しかしそうした中にあっても夏でもおいしい魚もあり、その一つがいわしである。
いわしは年中出まわるが、一応「夏が旬」といわれている。しかもこのでっかい大羽のいわし、1本50円だというのだから、まったく涙モノなのだ。
いわしは梅煮、しょうが煮、酢じめにつみれ、和風メニューも豊富だが、何といっても「アンチョビ」なのだ。トマト煮はゴールデン・メニューの一つとなる。
このいわしトマト煮、作るに当たり、考えどころが色々ある。
まず頭とワタを落とすかどうかという問題。落としてももちろんいいが、ワタをつけて売られているいわしは、その日ならサンマ同様わたも食べられるから、つけたままにした方が味がいいし、頭があった方が見た目もよい。
それからこれを、焼くかどうかという問題。
和風の煮付けは焼かずにそのまま煮るわけで、焼かなくても臭みなどは問題ない。しかしせっかく洋風に作るなら、焼いて油の味をつけたいところである。
そして最大の問題は、「野菜は何を合わせるか」だ。トマト煮なら、じゃがいもを一緒に煮るのが定番だろう。
しかしいわしのトマト煮には、「ナス」なのだ。
まず「おなじ季節に旬を迎える海のものと山のものとは合う」という原則に、いわしとナスは合致する。さらにいわしとは近縁のニシンは、ナスと炊き合わせるのが定番中の定番だ。
ナスはトマトソースにも最高の相性だ。実際きのう、ナスを入れたいわしのトマト煮、初めて作ってみたのだが、いわしのクセを、ナスがうまいこと和らげて、ほっぺたが200回ほど落っこちた。
ぜひとも試してみるのがおすすめだ。
トマトソースの味つけは、ニンニクやハーブは使わず、しょうがとオイスターソースがベースの和風。オリーブオイルは普通に使うが、オイスターソースとオリーブオイルは、ちょうどバター醤油みたいになり、相性がいいのである。
味つけが和風だから、ご飯にももちろん合う。
ただしきのうは、このところガッツリしたものが続いていたから、うどんを合わせることにした。
まずはいわしを焼く。
いわしは洗って指でウロコをやさしく落とし、水気をよくふき取ってから、塩をうすくとコショウ・少々、それに片栗粉をやはりうすく振る。

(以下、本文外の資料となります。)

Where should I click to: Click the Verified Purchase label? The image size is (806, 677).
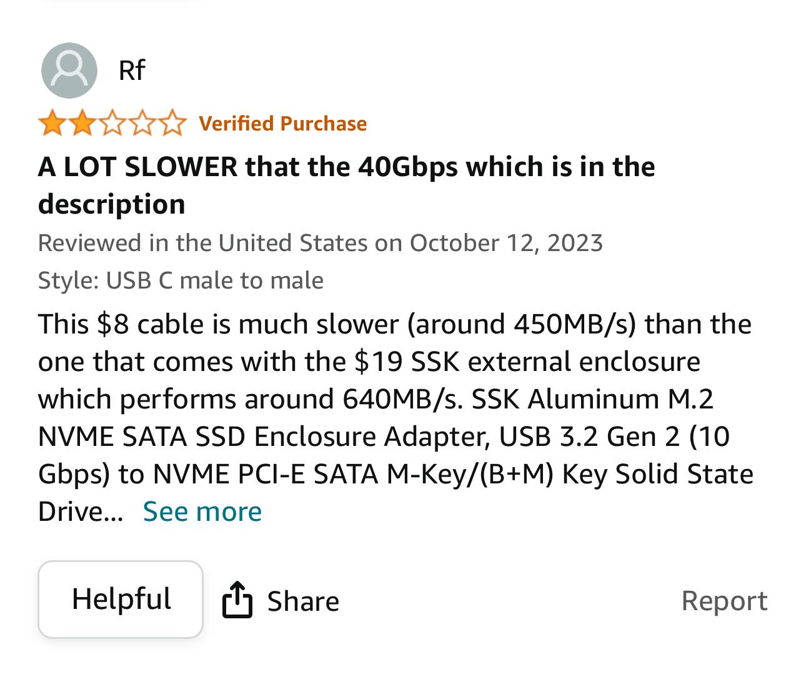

フライパンにオリーブオイル・大さじ1を引いて中火にかけ、よく熱してからいわしを入れ、フタをして2~3分。軽く焼き色がついたところでひっくり返し、今度はフタを開けてさらに2~3分、やはり軽く焼き色がつくまで焼く。
焼けたいわしは取り出して、残った油は捨て、改めてフライパンに、
- オリーブオイル 大さじ3
- 豆板醤 小さじ1
- ショウガみじん切り 1~2センチ大
- 玉ねぎみじん切り 4分の1個分
- 3センチくらいの乱切りにしたナス 1本
を入れて、中火にかける。
4~5分じっくり炒め、ナスがしんなりしかけてきたくらいのところで、
- カットトマト 1缶
- オイスターソース 小さじ1
- 砂糖 小さじ1
- 塩 小さじ2分の1くらい(味をみて)
を入れ、焼いたいわしを戻してフタをして、弱火で10分くらい煮、最後にコショウをふって火を止める。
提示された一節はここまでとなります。